Bruxelles, 11/05/2001 (Agence Europe) - Le Conseil Industrie de lundi et mardi, sous la présidence de Lars Rekke, devrait se concentrer sur la proposition de règlement sur les ententes entre entreprises et les abus de position dominante (réforme "Monti": voir EUROPE du 4 décembre 2000, p.6), et se prononcer sur la stratégie de la Commisison pour aider les chantiers navals de l'UE face à la position dominante de la Corée du Sud (voir EUROPE du 9 mai, p.10). Voici une vue d'ensemble:
(1) Concurrence. Le Conseil aura un débat d'orientation sur la proposition de règlement de la Commission sur l'application des articles 81 et 82 du Traité. Le changement le plus important concerne la procédure de notification des accords de coopération: le règlement actuel dispose que les entreprises notifient ex ante leurs projets de coopération, alors que la Commission propose que les entreprises examinent elles-mêmes la compatibilité de leurs engagements avec le droit communautaire (autorégulation), compatibilité qu'elle pourrait vérifier ex-post. L'Allemagne, qui a récemment fait volte-face au sujet de la directive sur les offres publiques d'achats, est réticente.
Par ailleurs, la Commission présentera son 30ème rapport sur la politique de concurrence 2000.

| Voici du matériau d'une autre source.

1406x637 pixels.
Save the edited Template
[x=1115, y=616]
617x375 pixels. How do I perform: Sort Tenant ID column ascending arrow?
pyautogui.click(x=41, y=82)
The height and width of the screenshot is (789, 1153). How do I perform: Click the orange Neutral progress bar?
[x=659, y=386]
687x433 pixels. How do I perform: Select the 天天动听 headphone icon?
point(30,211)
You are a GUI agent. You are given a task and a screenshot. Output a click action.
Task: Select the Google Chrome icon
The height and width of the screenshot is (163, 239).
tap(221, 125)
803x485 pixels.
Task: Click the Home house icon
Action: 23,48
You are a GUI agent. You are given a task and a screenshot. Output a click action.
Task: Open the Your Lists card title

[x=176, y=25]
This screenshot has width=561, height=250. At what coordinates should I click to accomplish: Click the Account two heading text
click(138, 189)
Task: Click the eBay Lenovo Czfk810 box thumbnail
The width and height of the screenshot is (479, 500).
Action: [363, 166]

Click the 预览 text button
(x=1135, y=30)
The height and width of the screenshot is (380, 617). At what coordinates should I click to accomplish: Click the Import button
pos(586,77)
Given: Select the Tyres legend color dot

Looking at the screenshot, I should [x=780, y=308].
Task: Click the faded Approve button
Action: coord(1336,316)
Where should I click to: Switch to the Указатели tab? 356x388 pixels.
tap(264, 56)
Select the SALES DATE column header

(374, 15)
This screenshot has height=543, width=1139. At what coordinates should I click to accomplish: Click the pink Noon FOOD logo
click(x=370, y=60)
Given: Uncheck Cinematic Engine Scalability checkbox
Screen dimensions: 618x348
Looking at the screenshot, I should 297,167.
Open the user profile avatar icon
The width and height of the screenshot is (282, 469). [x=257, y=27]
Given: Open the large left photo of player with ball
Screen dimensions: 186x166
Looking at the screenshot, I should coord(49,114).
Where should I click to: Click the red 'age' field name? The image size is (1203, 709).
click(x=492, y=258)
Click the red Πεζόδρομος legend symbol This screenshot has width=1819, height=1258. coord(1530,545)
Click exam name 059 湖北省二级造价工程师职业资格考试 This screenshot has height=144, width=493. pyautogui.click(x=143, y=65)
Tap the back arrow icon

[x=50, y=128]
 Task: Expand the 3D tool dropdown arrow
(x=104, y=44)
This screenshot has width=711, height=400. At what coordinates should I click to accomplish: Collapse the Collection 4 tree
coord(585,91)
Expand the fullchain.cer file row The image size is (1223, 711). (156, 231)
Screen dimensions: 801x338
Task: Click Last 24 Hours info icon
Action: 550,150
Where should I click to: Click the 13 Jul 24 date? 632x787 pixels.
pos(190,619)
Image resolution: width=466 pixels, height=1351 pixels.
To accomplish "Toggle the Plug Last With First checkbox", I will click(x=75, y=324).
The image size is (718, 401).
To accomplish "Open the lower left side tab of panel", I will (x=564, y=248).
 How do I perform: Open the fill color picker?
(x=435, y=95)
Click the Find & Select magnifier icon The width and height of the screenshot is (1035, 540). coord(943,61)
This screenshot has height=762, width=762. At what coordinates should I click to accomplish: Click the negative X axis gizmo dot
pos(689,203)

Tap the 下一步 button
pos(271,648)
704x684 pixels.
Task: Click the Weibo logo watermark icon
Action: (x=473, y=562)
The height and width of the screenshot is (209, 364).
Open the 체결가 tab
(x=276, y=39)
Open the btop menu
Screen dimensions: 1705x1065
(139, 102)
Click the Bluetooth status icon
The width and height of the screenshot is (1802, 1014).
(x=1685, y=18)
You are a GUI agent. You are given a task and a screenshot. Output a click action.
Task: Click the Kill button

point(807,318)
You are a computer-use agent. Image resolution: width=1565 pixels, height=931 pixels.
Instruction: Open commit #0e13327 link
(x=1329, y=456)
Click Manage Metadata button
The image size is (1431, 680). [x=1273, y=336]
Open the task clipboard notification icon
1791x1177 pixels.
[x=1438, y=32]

(2) Construction navale. Le Conseil aura un débat sur le quatrième rapport de la Commission sur la situation mondiale de la construction navale, présenté par le Commissaire Erkki Liikanen, responsable de la politique des entreprises. Les conclusions ne divergent pas des trois premiers rapports, qui font état de pratiques anticoncurrentielles des constructeurs de Corée du Sud, dont la production, liée à une politique de prix agressive, inonde le marché. Dans son rapport, la Commission ne voit "aucune indication que les constructeurs coréens planifient un retour de leurs prix à la normale". Le Commissaire Mario Monti présentera au Conseil la stratégie, approuvée le 8 mai par la Commission (voir EUROPE du 9 mai, p.10). Plusieurs Etats membres ont demandé un retour des aides ponctuelles (Espagne, Portugal, Italie, Allemagne, Grèce), tandis que d'autres sont réticents (Royaume-Uni, Finlande, Pays-Bas, France). Le Conseil devrait adopter des conclusions demandant à la Commission de finaliser sa proposition, qui devrait être prête d'ici l'automne.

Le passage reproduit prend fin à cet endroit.